完全なる殺害への挑戦
「なんだと?」
目の前の老人は顔を歪めた。いや、苦虫を潰した顔というべきか。しかし、すぐさま余裕の表情へと変わった。
「いや……そんなはずあらへん。ハッタリは効かへんで小僧」
老人はまた一歩近づく。飛び付けば届く距離まで近づいていた。
「ハッタリなんかじゃねえ。ただ、確証は得られてねぇってだけだ」
寒咲は老人の行動を振り返る。頭を切り落とされてから復活するまでの時間は、実に20秒。しかし、それは寒咲が老人へと近づくまでにかかった時間でもある。という事は、もしかしたら復活にかかる時間は、もっと少ないかもしれない。
そんな言い方をすれば、老人の有利さが目立つかもしれないが、そうではない。
例えば、老人は即死ダメージを受けたとしても10秒以内に能力で復活できるとする。という事は、逆に言えば10秒以内でないと復活できないという事にならないだろうか。
そもそも前提として、能力を使うという事は意識が無いと本来不可能な事なのだ。しかし、今回に限って言えば、あの老人は首を切り落とされても意識を保てるかもしれない。
西洋の死刑囚に、ギロチンで斬首された後に30秒間に渡って瞬きをした人がいたという。もし、人間が頭を切り落とされても数秒間なら意識が残っているとすれば、老人は能力で復活したのも頷ける。
つまり、寒咲が知るべき情報はあの老人が何秒間首を切り落とされても意識が残っているのかという事、そして復活するにあたって何か条件があるのかということ。それだけだった。
「まぁジジイさんよ。ちょいと俺の実験に付き合ってくれや」
寒咲は後ろに置いてあった花瓶を掴んだ。もちろん、中には花花の為の水が溜まっていた。
その花瓶ごと老人に投げつける。老人は両手をクロスさせ、花瓶から身を守った。しかし、寒咲の狙い通り中の水は老人へと飛び散った。
「もっかい死に晒せェ!」
その水は先程と同じく日本刀へと変化し、勢いよく老人の頭を切り捨てた。
「がパッ」
老人の頭は老人の背後へと落ちようとしていた。しかし、寒咲はそれと同時に老人へと突っ込んだ。そして、地面に落ちた老人の頭を全力で蹴り飛ばした。この間3秒ほどだ。
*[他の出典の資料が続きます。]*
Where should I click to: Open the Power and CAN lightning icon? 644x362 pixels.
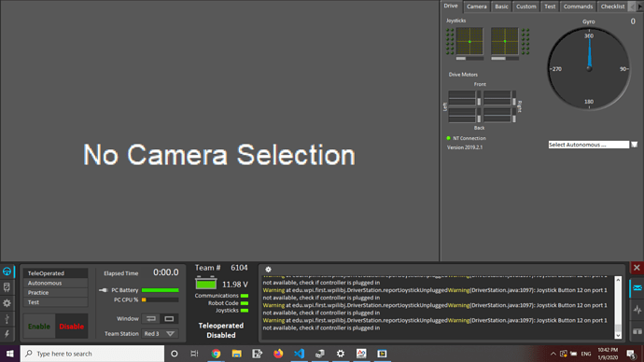point(7,334)
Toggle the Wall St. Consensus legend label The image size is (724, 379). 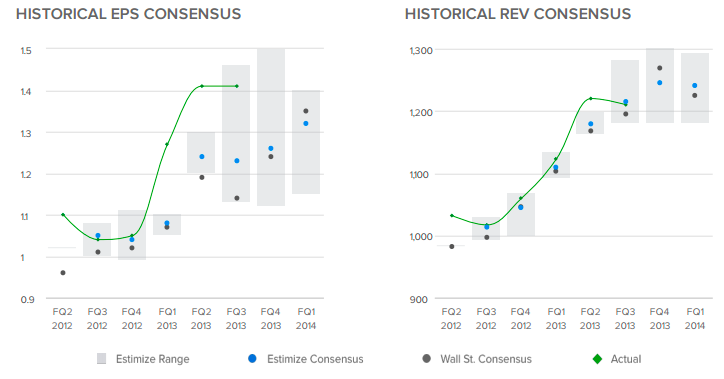click(486, 359)
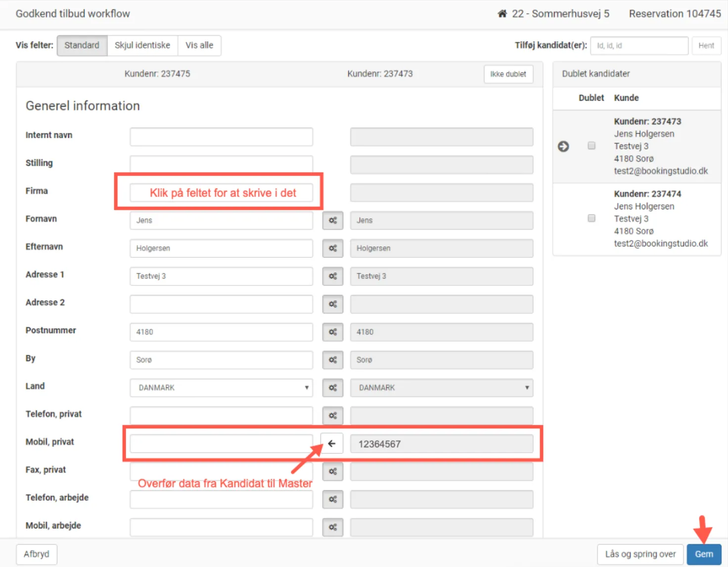Select the Standard field view

click(82, 46)
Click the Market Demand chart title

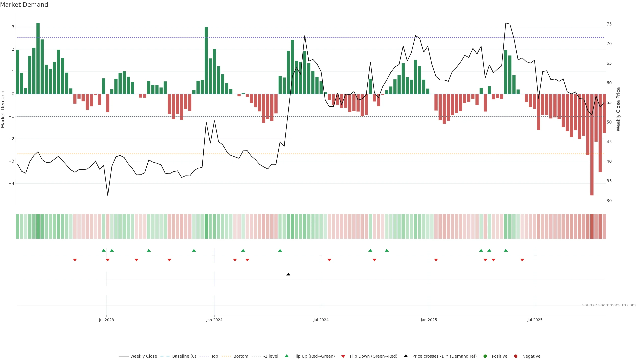pyautogui.click(x=24, y=5)
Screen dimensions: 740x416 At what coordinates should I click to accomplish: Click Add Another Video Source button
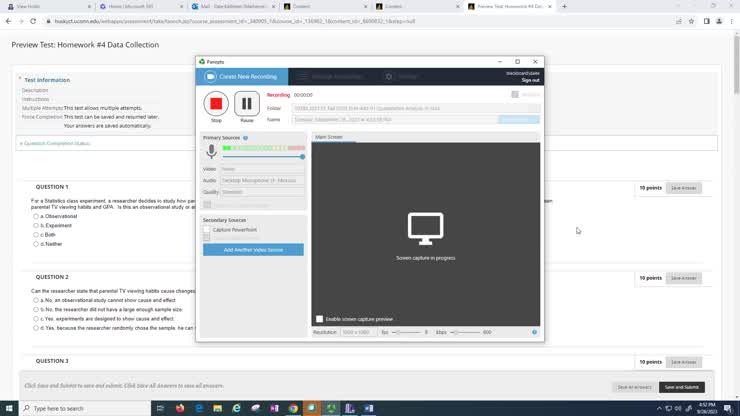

「さっきジジイが復活した時、体と頭は近くに転がっていた。もし、能力適応の射程距離があったとするなら……頭と体を突き放せば復活できない!」
老人の頭はドアの近くへと転がった。血がそこら中に飛び散っており、まるでホラー映画の中に入ったみたいだ。
老人の体から、どす黒い血液がドロドロと流れる。ここまでで15秒は経過していた。
「どうやら……ビンゴみたいだな。案外あっけなかった気もするがな」
寒咲は老人の胸元へ耳を当てる。が、寒咲の耳には鼓動は伝わらなかった。寒咲はこの組織から脱出すべく、すぐさまこの部屋を出ようと思った。仲間の1人が殺されて、何も反応しないような冷徹集団でもないはずだ。この老人の死体を誰かに見られる前に、早く姿を眩ませなければならない。
寒咲はドアへと近寄った。転がっていた老人を頭を足で転がす。その老人の顔は少し笑っているように見えた。
「気色悪いな……」
寒咲はドアノブへと手を伸ばす。既に頭の中には脱出する方法だけが充満していた。しかし、人というものは一つのことに集中し過ぎると、その他の事は疎かになるものである。寒咲は知らなかったのだ……老人の手には小さな無線機が握られていた事に。
「アルスさんを殺したか。やれやれ、私が直々に指導してやらにゃあならんのか?」
ドアの向こうからそう声が聞こえた。